Thanks Ed! I'm a sucker for a "share what you're reading" thread/post/whatever.

The "pole" books sound interesting (skuttles off to the library site to add some to his reading list). I recently finished "Cod: a Biography of the fish that changed the world" by Mark Kurlansky and enjoyed it greatly. I had read about half of his book "Salt" and enjoyed it (but it was a longer book and the library wanted it back) as well. He does a good job of integrating the fish/salt into history and showing how they were motivating forces... something you usually don't get out of history books.

I've also been trying to read a few different YA books. An Abundance of Katherine's was brilliantly amusing and something I wish I had read at 17. The protagonist is a recently graduated from high-school "former child prodigy" who is now just a really smart guy... who has been dumped by 17 girls all named Katherine and goes on a quest of self-discovery to try and formulate the underlying theorum of katherines. I'm working on The Navigator (which suckered me in with its steampunk looking cover) and the first in the "His Dark Materials" series (which was recommended several places that discuss steampunk). The steampunk genre has received a little publicity boost from boing boing and after reading of the concept (think Jules Verne style sci-fi set in that world of advanced 19th century technology) I've been hunting it out more and more (and seeing how one of my favorite directors, Hayao Miyazaki, uses some of the concepts in his films).

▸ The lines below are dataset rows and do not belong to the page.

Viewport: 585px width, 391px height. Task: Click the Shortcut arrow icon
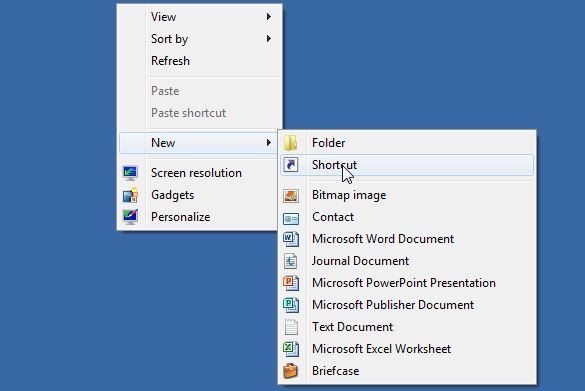coord(291,165)
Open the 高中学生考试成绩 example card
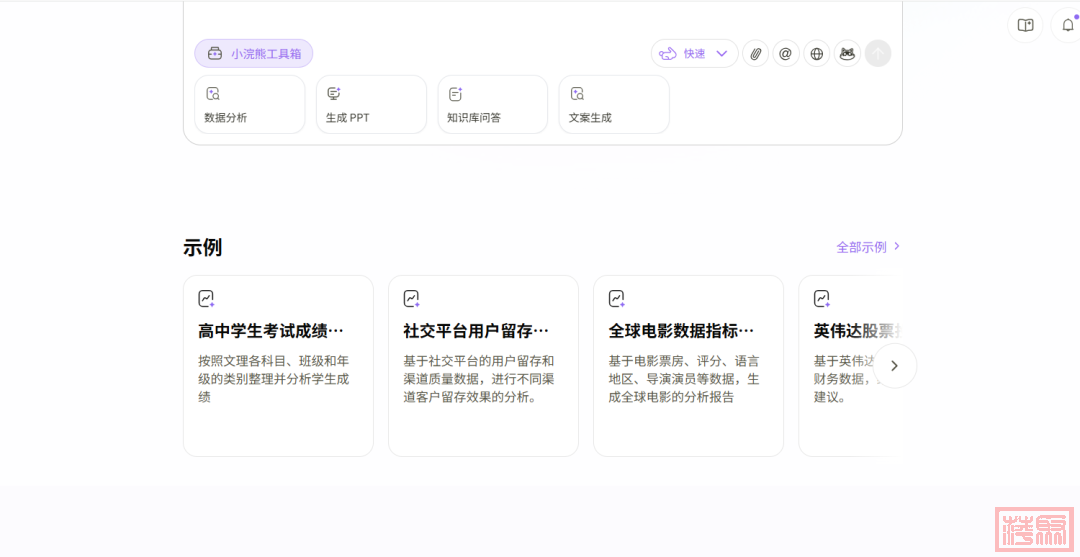This screenshot has width=1080, height=557. [x=278, y=366]
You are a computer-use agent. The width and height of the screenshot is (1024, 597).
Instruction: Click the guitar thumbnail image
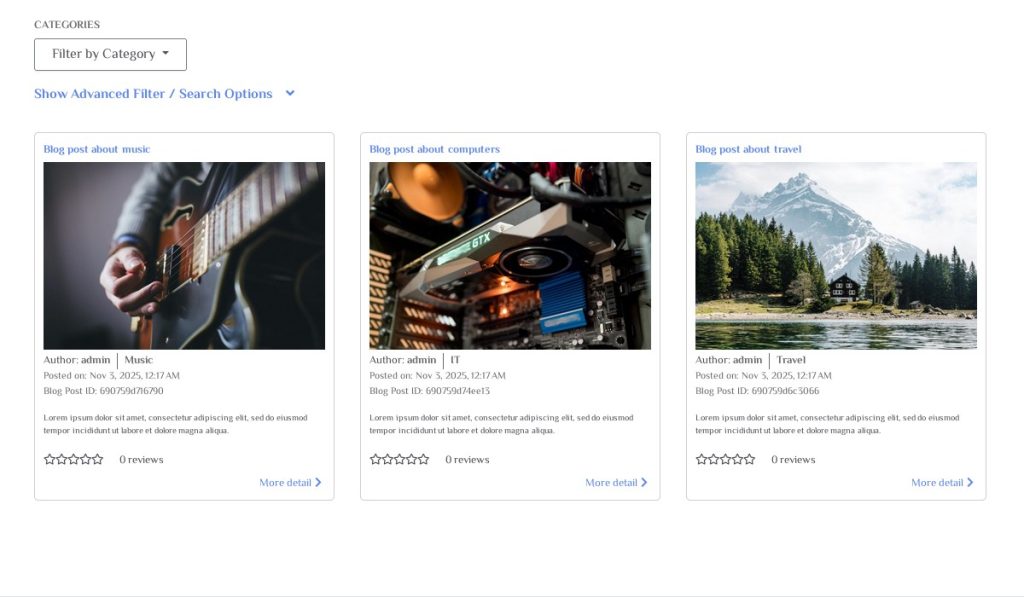[x=184, y=255]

And I've also been working on some practical "business" related books like Getting Things Done and Made to Stick... but those aren't very exciting to most people I would imagine.

Oh and I've been patiently waiting on a certain author to finish his story for the last IGMS. ah-HEM! sorry... the pollen's bad around here, just had a little tickle in my throat.

Edmund R. Schubert said...

You and me both, Charles. You and me both... ah-hem... Of course, it's hard for me to quibble too much, since he's busy doing the myriad of other things that make the magazine (financially) possible. It's quite the Catch-22.

Dena said...

What am I reading? All your castoffs... I am the backup expert now on polar expeditions. (Although I may never recover from Mrs. Chippy being shot.)

Jeff said...

When I get the time, it's Shadowplay by Tad Williams.

Juliette Wade said...

It's interesting to see Hayao Miyazaki mentioned here, as he is one of my favorite directors.

I'm currently doing research for a story set in 11th-century Japan, so I'm taking a look at Shingon Buddhism, which has intriguing views on the relationship of World and Word, and at works such as Sei Shonagon's "The Pillow Book" and "The Tale of Genji" by Murasaki Shikibu (the world's very first novel). Also looking at "The Fox Woman" by Kij Johnson, one of my favorite fantasy novels ever, and at "The Tale of Murasaki" which is a novelization of the life of the author of Genji. The stuff is gorgeously poetic and alternates between heady and heavy... but since I love enthralling alternate worlds, I'm really digging this exploration. Besides, I'm seeing a lot of Japan-related stories making it into print lately (Asimov's and Realms of Fantasy, for example). Highly recommended for anyone out there.

Anonymous said...

Sounds like you're ahving as much fun in Japan as Iam in the Arctic. Keep me posted on how it all turns out.